# Excerto citado
A segunda quinzena do mês de Fevereiro e o mês de Março deste Ano Europeu de Combate à Pobreza e Exclusão Social acontecem em pleno tempo de Quaresma, esse “tempo favorável” de quarenta dias entre Quarta-feira de Cinzas e o Tríduo Pascal que culmina na aurora da Ressurreição onde se inauguram novos tempos e se vislumbram novos horizontes.
Neste tempo, de uma forma mais ou menos consciente, reflecte-se, de um modo especial, a realidade teândrica do ser humano, a imanência e a transcendência, a terra e o céu, a cinza e o incenso. Claro que muitos teimam em acentuar uma ou outra perspectiva, consoante as respectivas crenças ou falta delas, mas a realidade vai demonstrando que a unicidade do ser humano se traduz numa multiplicidade de manifestações. Desconfiando da certeza com que alguns definem os acontecimentos humanos como meras coincidências, prefiro vê-los como momentos históricos onde o profano e o sagrado se tocam, onde o belo e o horrível se manifestam, onde, enfim, o cosmos e as pessoas acontecem, na sua vertente humano-divina.
Entretanto, já em tempo de Quaresma, aconteceu a tragédia da Madeira, o terramoto do Chile, vários tsunamis e tempestades. Constatou-se destruição, morte, fuga de população, pilhagens, etc. Mas, ao mesmo tempo, vivem-se oportunidades de reconstrução, de refundação de vidas, de solidariedade, de aproximação de pessoas e partilha de bens.

# Conjunto de dados
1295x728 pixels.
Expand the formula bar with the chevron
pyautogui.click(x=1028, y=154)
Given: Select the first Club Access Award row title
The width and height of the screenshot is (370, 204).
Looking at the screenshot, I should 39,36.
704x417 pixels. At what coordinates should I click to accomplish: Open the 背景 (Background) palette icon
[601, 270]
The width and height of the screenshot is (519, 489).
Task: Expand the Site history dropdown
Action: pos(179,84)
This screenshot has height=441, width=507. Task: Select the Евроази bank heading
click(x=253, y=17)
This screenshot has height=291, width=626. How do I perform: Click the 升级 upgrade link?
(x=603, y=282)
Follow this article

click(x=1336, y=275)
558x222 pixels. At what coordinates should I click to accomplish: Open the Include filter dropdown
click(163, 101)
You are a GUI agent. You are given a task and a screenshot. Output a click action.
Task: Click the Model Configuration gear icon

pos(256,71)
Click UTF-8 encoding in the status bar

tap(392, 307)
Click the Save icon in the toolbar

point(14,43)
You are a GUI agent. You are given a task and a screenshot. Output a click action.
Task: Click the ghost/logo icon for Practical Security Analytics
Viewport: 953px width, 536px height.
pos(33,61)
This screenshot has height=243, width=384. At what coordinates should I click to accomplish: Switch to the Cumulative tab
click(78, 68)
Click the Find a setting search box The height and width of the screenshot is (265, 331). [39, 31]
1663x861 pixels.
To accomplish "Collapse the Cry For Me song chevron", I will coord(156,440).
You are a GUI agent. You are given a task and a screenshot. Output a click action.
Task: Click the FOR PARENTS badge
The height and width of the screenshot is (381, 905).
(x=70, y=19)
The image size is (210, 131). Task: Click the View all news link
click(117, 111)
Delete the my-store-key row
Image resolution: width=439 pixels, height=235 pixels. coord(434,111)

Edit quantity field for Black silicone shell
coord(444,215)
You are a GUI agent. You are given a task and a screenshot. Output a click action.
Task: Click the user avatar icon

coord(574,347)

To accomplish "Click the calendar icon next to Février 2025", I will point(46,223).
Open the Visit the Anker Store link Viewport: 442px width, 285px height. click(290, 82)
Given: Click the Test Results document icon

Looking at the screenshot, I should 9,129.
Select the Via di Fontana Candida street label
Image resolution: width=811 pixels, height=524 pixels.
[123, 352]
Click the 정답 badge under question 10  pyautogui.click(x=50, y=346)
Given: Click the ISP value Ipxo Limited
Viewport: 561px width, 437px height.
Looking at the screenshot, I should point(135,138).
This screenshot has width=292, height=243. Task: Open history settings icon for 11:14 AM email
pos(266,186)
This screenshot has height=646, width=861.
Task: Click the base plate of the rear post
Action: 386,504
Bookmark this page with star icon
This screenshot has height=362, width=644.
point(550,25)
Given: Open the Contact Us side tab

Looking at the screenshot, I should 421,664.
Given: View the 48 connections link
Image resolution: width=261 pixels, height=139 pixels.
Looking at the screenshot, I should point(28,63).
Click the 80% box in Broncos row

# Desafio 1
Indique se cada afirmação está de acordo com o excerto sobre a Quaresma, respondendo sim ou não e transcrevendo literalmente as palavras decisivas do excerto. (a) A Quaresma decorre entre a Quarta-feira de Cinzas e o Tríduo Pascal. (b) O excerto considera os acontecimentos humanos meras coincidências. (c) O excerto refere um terramoto no Chile.
# Desafio 2
Reproduza as linhas do conjunto de dados, começando na que contém "Given: Click the Test Results document icon" e terminando na que contém "Looking at the screenshot, I should 421,664.", e troque "Contact Us" por "Help Center", sem alterar mais nada.
O excerto sobre a Quaresma e o conjunto de dados constituem materiais independentes entre si.

# Resultado do exercício 1
(a) Sim: “quarenta dias entre Quarta-feira de Cinzas e o Tríduo Pascal”.
(b) Não: “Desconfiando da certeza com que alguns definem os acontecimentos humanos como meras coincidências, prefiro vê-los como momentos históricos”.
(c) Sim: “o terramoto do Chile”.

# Resultado do exercício 2
Given: Click the Test Results document icon

Looking at the screenshot, I should 9,129.
Select the Via di Fontana Candida street label
Image resolution: width=811 pixels, height=524 pixels.
[123, 352]
Click the 정답 badge under question 10  pyautogui.click(x=50, y=346)
Given: Click the ISP value Ipxo Limited
Viewport: 561px width, 437px height.
Looking at the screenshot, I should point(135,138).
This screenshot has width=292, height=243. Task: Open history settings icon for 11:14 AM email
pos(266,186)
This screenshot has height=646, width=861.
Task: Click the base plate of the rear post
Action: 386,504
Bookmark this page with star icon
This screenshot has height=362, width=644.
point(550,25)
Given: Open the Help Center side tab

Looking at the screenshot, I should 421,664.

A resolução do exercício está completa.